Может показалось, мелькнула мысль. А Кирилл, ведь, один ходит… Это Сергею не нравилось никогда, а в последние дни просто не давало покоя, и он постоянно высказывал это Кириллу. Кирилл же на его замечания только отмахивался и отшучивался, словно даже и мысли не допускал, будто события могут приобрести совсем нешуточный характер. А, может быть, все он допускал, да только не хотел рисковать никем и ничем, кроме себя самого…
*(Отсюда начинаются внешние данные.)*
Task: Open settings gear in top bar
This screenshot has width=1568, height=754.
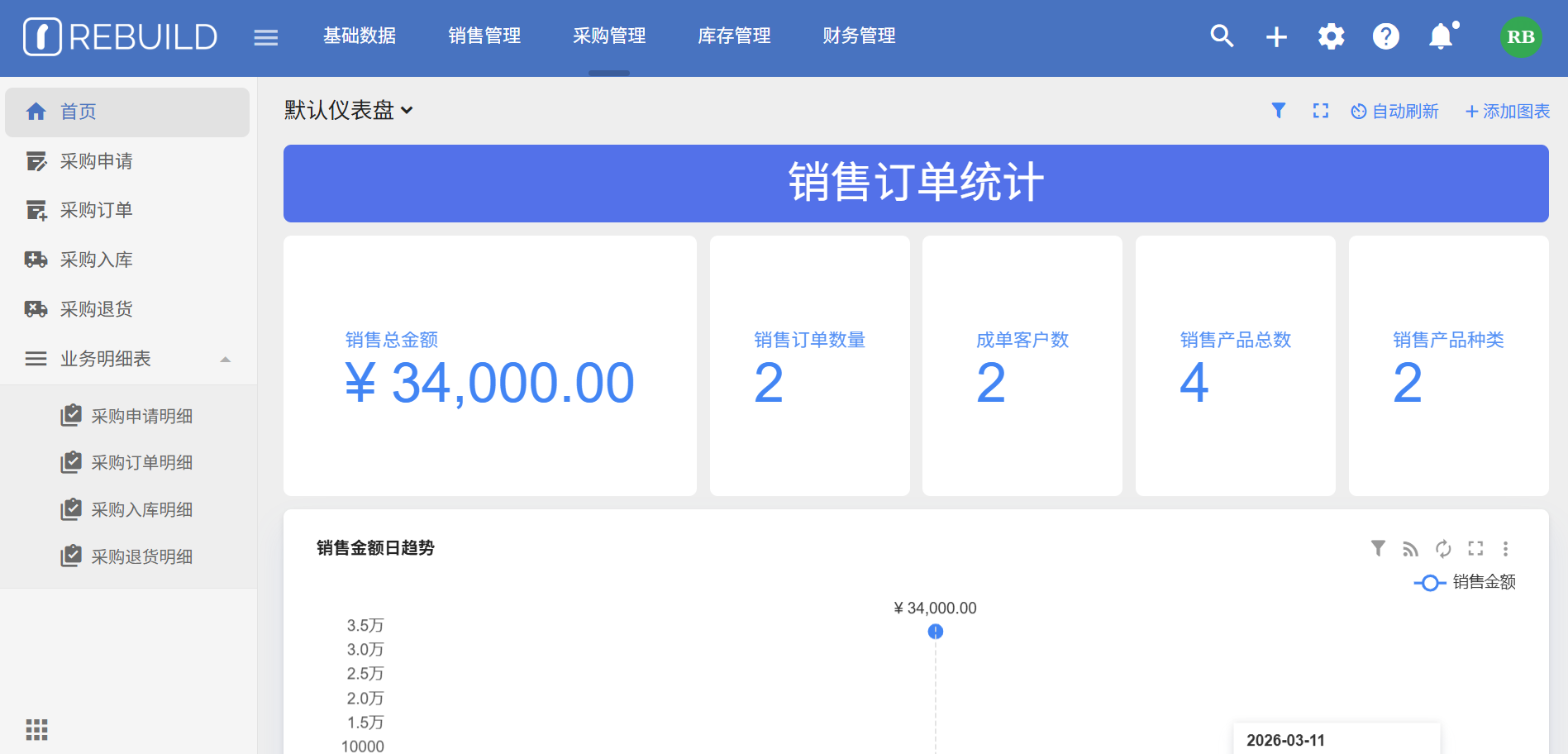Action: 1331,36
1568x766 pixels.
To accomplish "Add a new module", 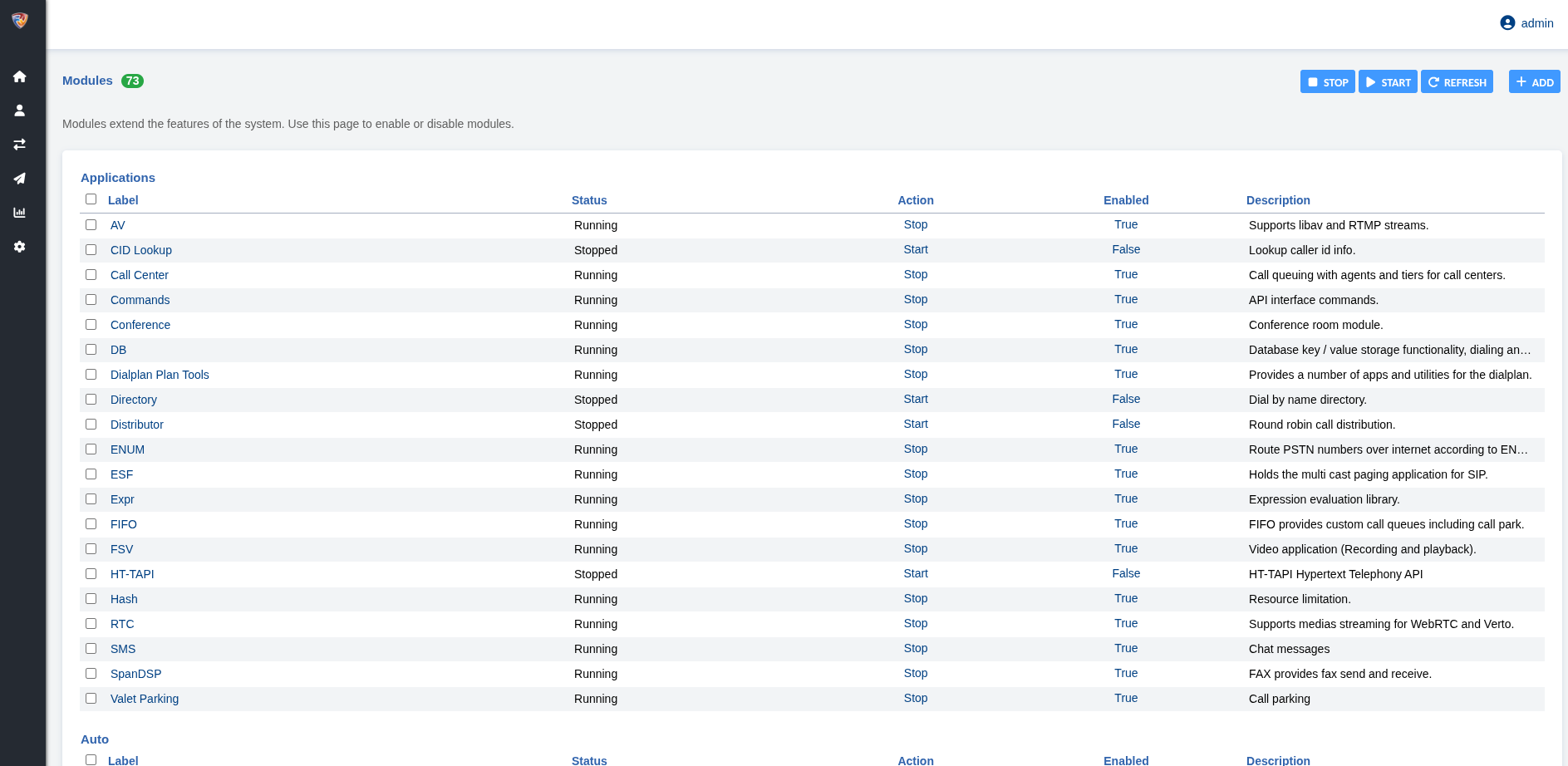I will [1534, 82].

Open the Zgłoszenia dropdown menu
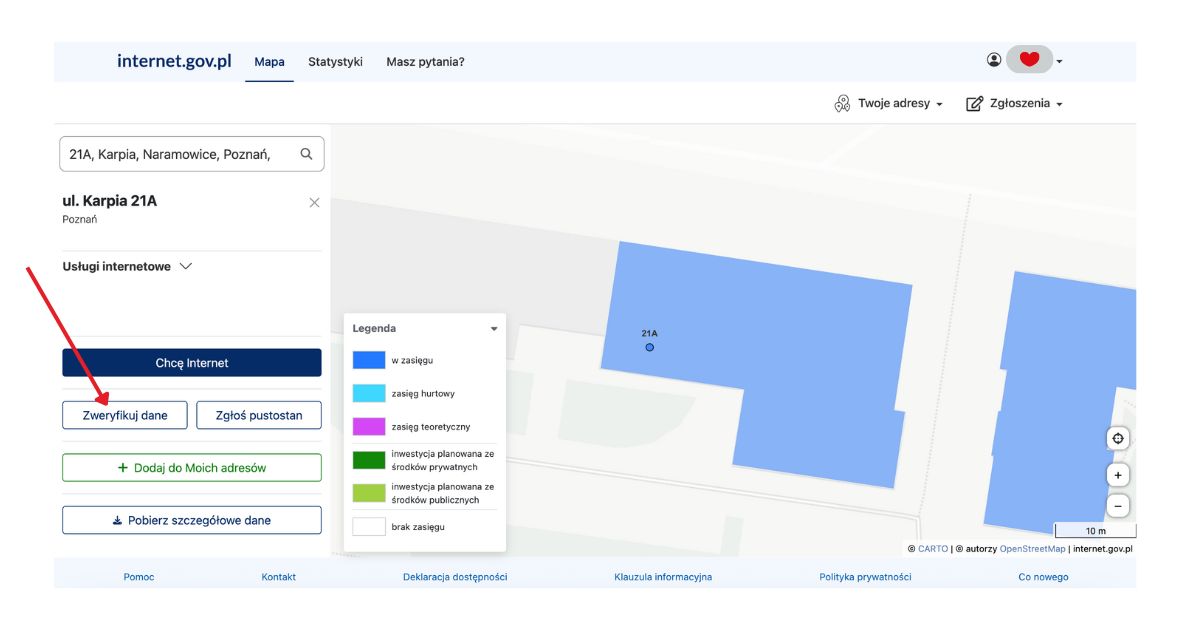coord(1013,104)
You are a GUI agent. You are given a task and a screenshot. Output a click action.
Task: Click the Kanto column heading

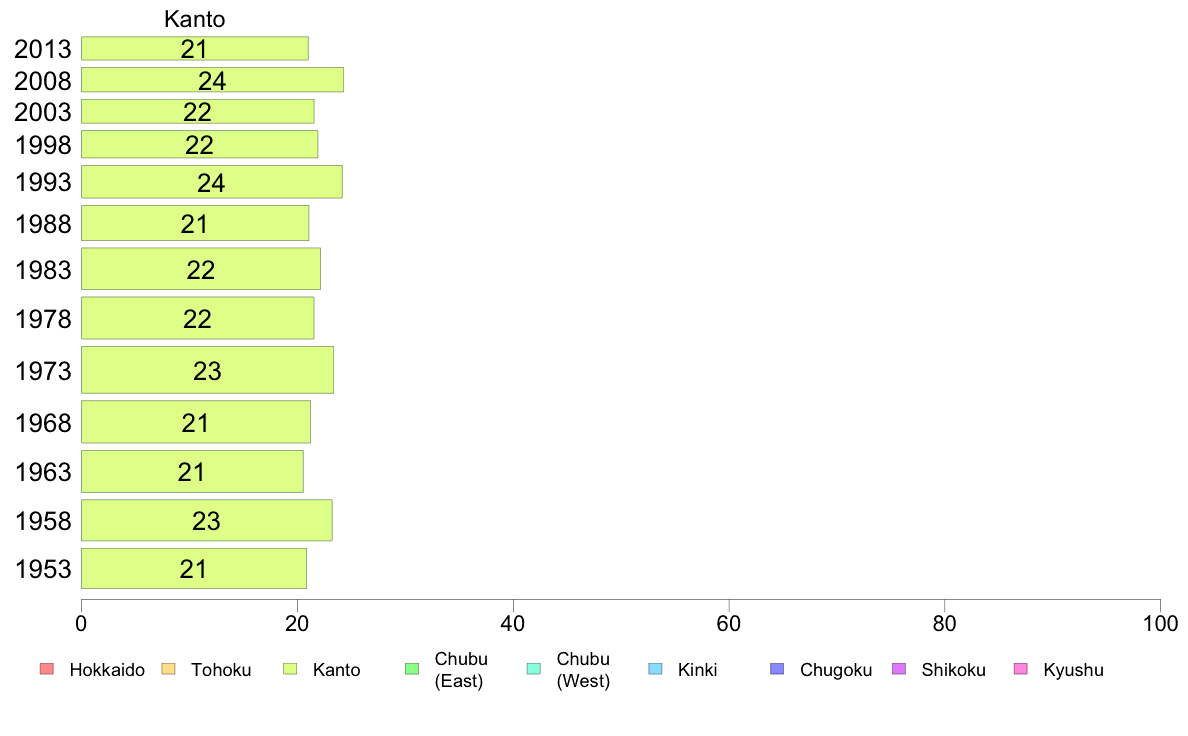coord(195,19)
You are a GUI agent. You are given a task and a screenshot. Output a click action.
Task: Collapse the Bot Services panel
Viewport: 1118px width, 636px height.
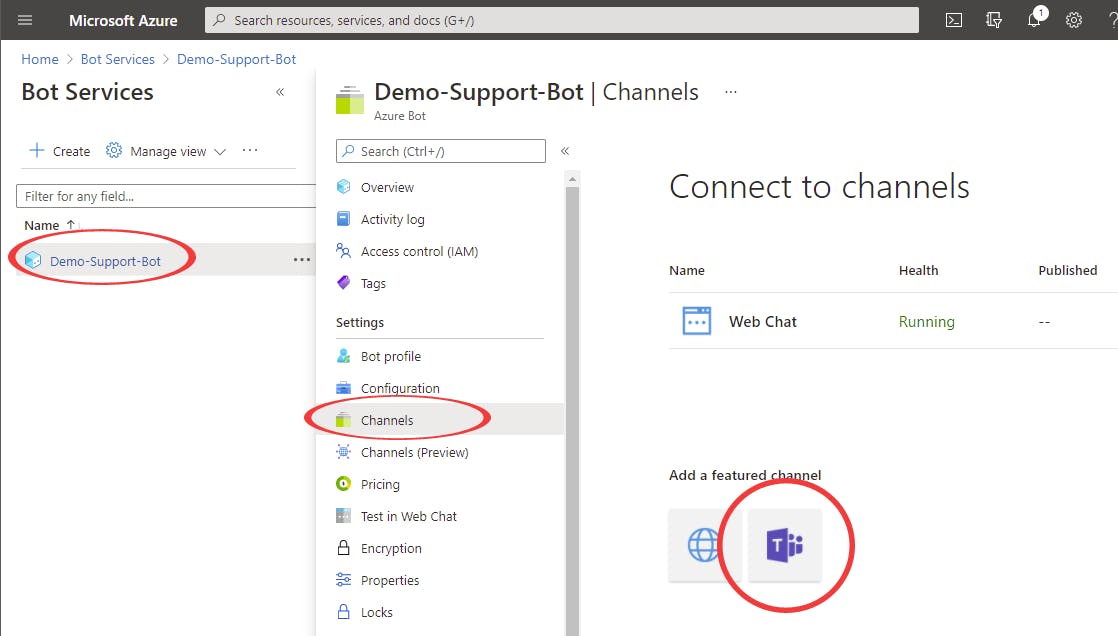pyautogui.click(x=280, y=92)
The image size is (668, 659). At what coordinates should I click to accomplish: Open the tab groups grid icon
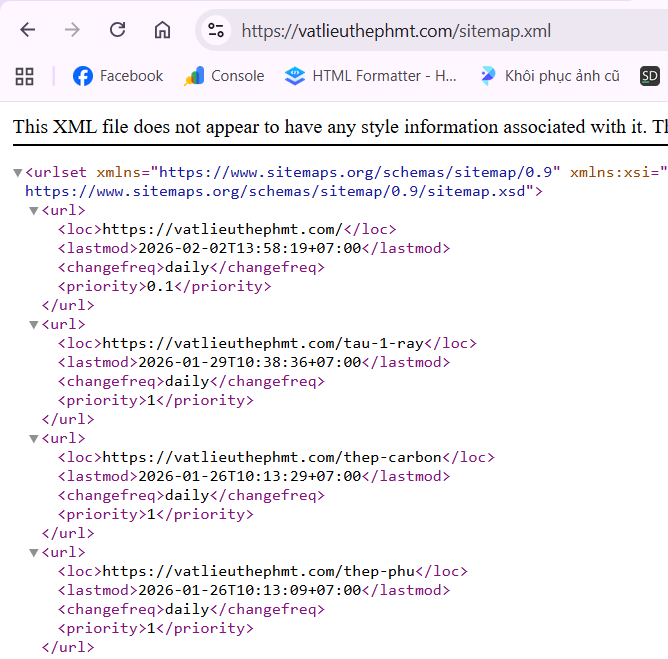coord(25,76)
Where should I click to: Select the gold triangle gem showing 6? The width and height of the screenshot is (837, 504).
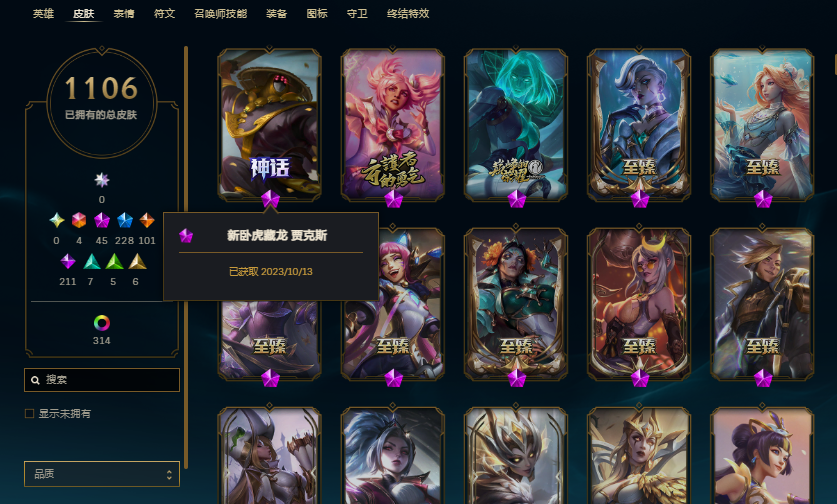pyautogui.click(x=137, y=262)
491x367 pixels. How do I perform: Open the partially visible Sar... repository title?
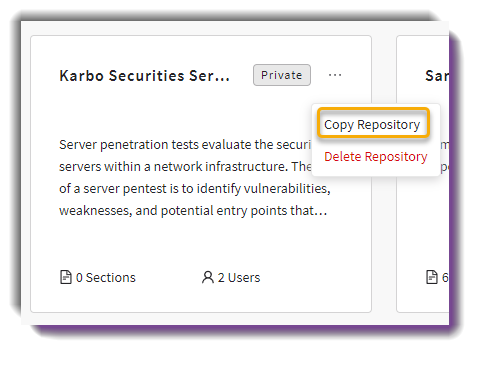(x=437, y=76)
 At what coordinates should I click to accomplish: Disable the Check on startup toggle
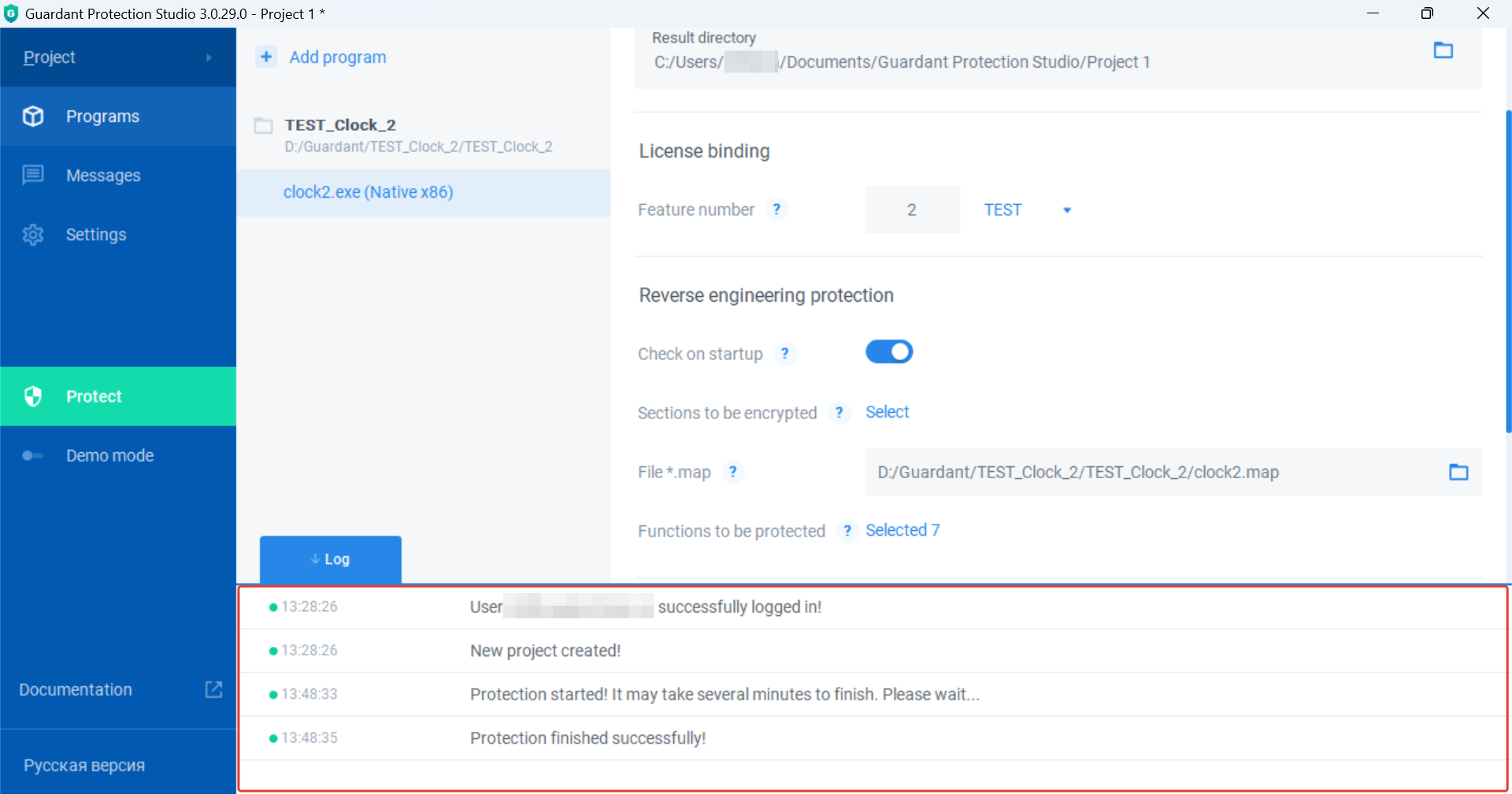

Попить чаю Сергею, однако, не удалось, так как в дверь позвонили. Это не мог быть Кирилл, потому что он открыл бы сам. С каким-то необъяснимым волнением Сергей направился в прихожую.
Это оказался Барков.
— Какие гости! — удивился Сергей. — Заходи.
Барков ввалился в квартиру, похлопывая Сергея по плечу и ухмыляясь в бороду. Он оказался заметно навеселе, но несмотря на это, взгляд его был совсем печальный. И это никак не увязывалось с его неровной походкой и исходящей от него смесью запахов коньяка и каких-то пряностей.